A negatively skewed bet is one where the investor - trader or the gambler - has a 99% percent chance of winning (making a gain) and 1% chance of making a loss. This is an asymmetric payoff. Just as in life, most human beings prefer asymmetric payoff in the financial markets.

Mathematically, one calculates negatively skewed probabilities of the payoffs multiplied by the cube (third power) of the payoffs and deducted from the mean. This is the negative third central moment of the distribution.

There are only two things that can happen if one engages buying and selling financial instruments or portfolios (like a portfolio of credit derivatives or a hedge fund manager's portfolio) which have asymmetric payoffs. Either you'll bleed or blowup! Not all hedge fund portfolios displays negative skew or asymmetric payoffs; but most portfolios do, and therefore they blow up.

Almost, all financial derivatives display asymmetric payoffs. All sold (short) option positions and sold (short) derivatives positions - something that banks, financial institutions, hedge funds and even corporations engage in regularly these days - are negatively skewed bets. These short portfolio positions will produce negative skew for the trader. He will be fooled by the variance (volatility) of the process, as the observed variance (volatility) would be lower than the true variance most of the time. This would mean the more the skewness in the distribution (of the portfolio) the more the variance will be concentrated in a small slice of time and for most part it will generate steady returns. And the trader will think that he is making money, albeit in small proportions but steadily. And then after a while - could be a long wait - the true variance will wipe out all those gains.

It is also a fallacy, one that is strangely entertained by the "monkeys" of the industry, that "market neutral" (delta hedged) strategies mitigate the third moment risk. They do not. Again a simple truth eludes these guys. Mitigation of asymmetry risks involves continuous adjustment of their positions which is not possible in the face of a rare price jump. Most of the time - 99% in fact - the market neutrality will be in place through delta hedging and they'll feel happy and get rich until one fine morning when the asset will make a large jump through a barrier.

More to the point and closer to the events at hand, all loans and credit related instruments display negative skewness.

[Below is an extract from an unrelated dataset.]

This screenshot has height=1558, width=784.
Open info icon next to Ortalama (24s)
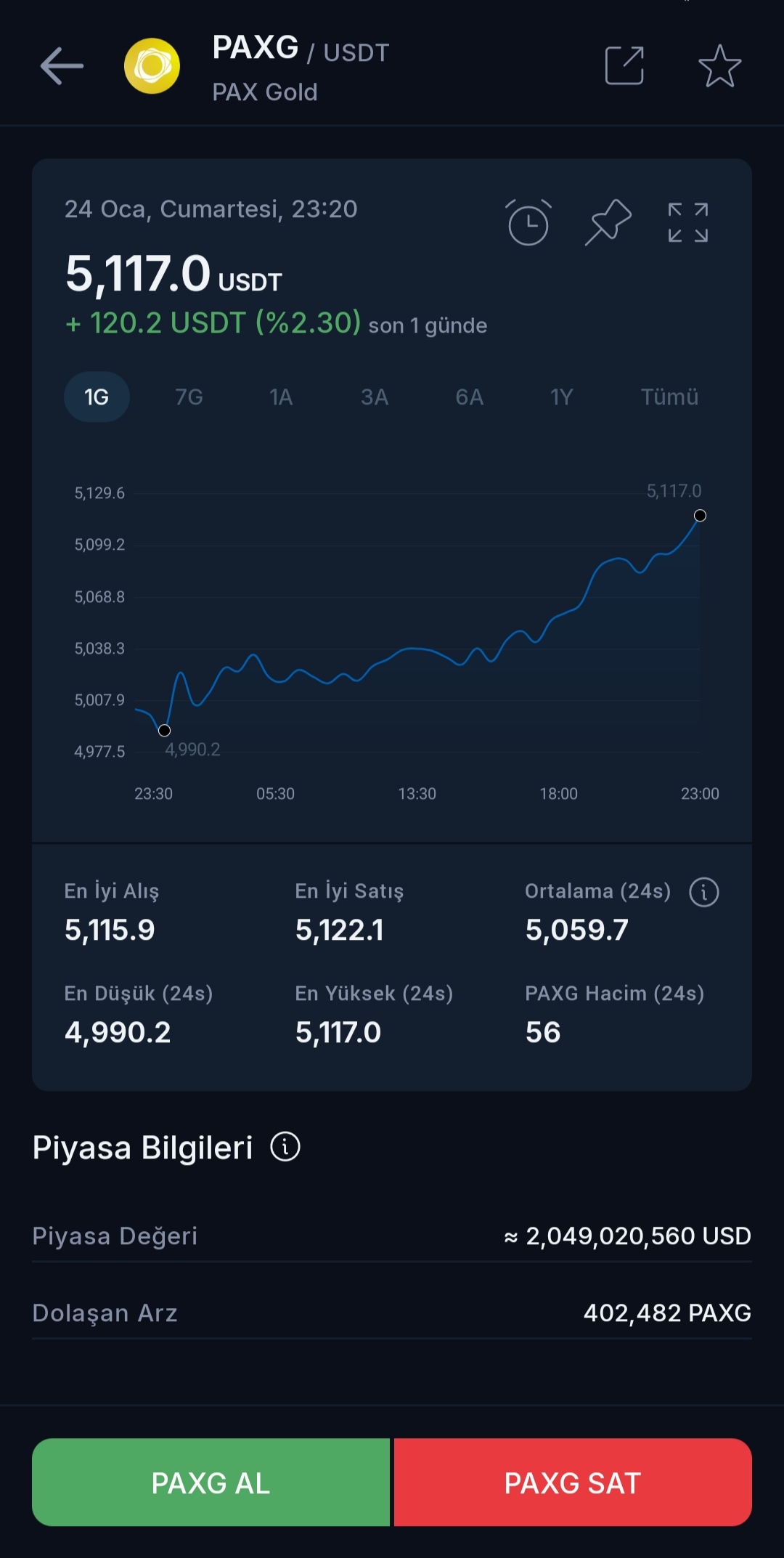703,892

A bank lends money to a triple A rated company (or to a family in mid western United States with prime credit rating). The bank charges a fixed rate of interest and it has a very high probability of earning a high interest amount. And then the bank gets bold and lends a lot of money to a whole lot of corporations or families with excellent credit rating. And it keeps on earning interest and keeps boosting its bottom line. Then one day, after a considerable lapse of time, one of the families or companies with prime credit rating turns sub prime or goes one notch down and there is a default on one of the loans. And all of a sudden, within a few days, there is a cascading effect and a large number of these borrowers default and the lot of money vanish. Over the years what appeared to be a steady stream of earnings on the profit and loss statement suddenly gets transformed into as a huge hole on the bank's balance sheet.

Lending money is a negatively skewed bet with asymmetric payoff and carries third moment risk. Yet banks do it regularly and have been doing it for the last couple of hundred years. Moreover banks grant credit lines to clients - generally corporate clients with a good credit rating - with the assumption that they will not be used. This is done, chiefly by the commercial banks, to gain more advisory or M & A business. The banks expect that these lines will not be drawn down; but when a client is in distress or faces severe cash flow problems (such as Xerox in 2002) it will draw down the load.

Therefore, these loan commitments are like sold option position. The bank is selling an option to the corporate client but with a credit risk. Thus such a loan can be decomposed as a portfolio of a spread option and a CDS.

**Structured Loan = Spread Option + CDS **

The bank is short the option and hence facing a negative third moment.

Negative skewness and asymmetric payoffs are part and parcel of financial markets. The problem is that very few pay any attention to the third moment. So much attention is focused on the second moment - volatility or the variance - that third moment is almost forgotten. Yet is the only reason why companies and hedge funds go bankrupt and "monkeys" become "monkeys on a typewriter".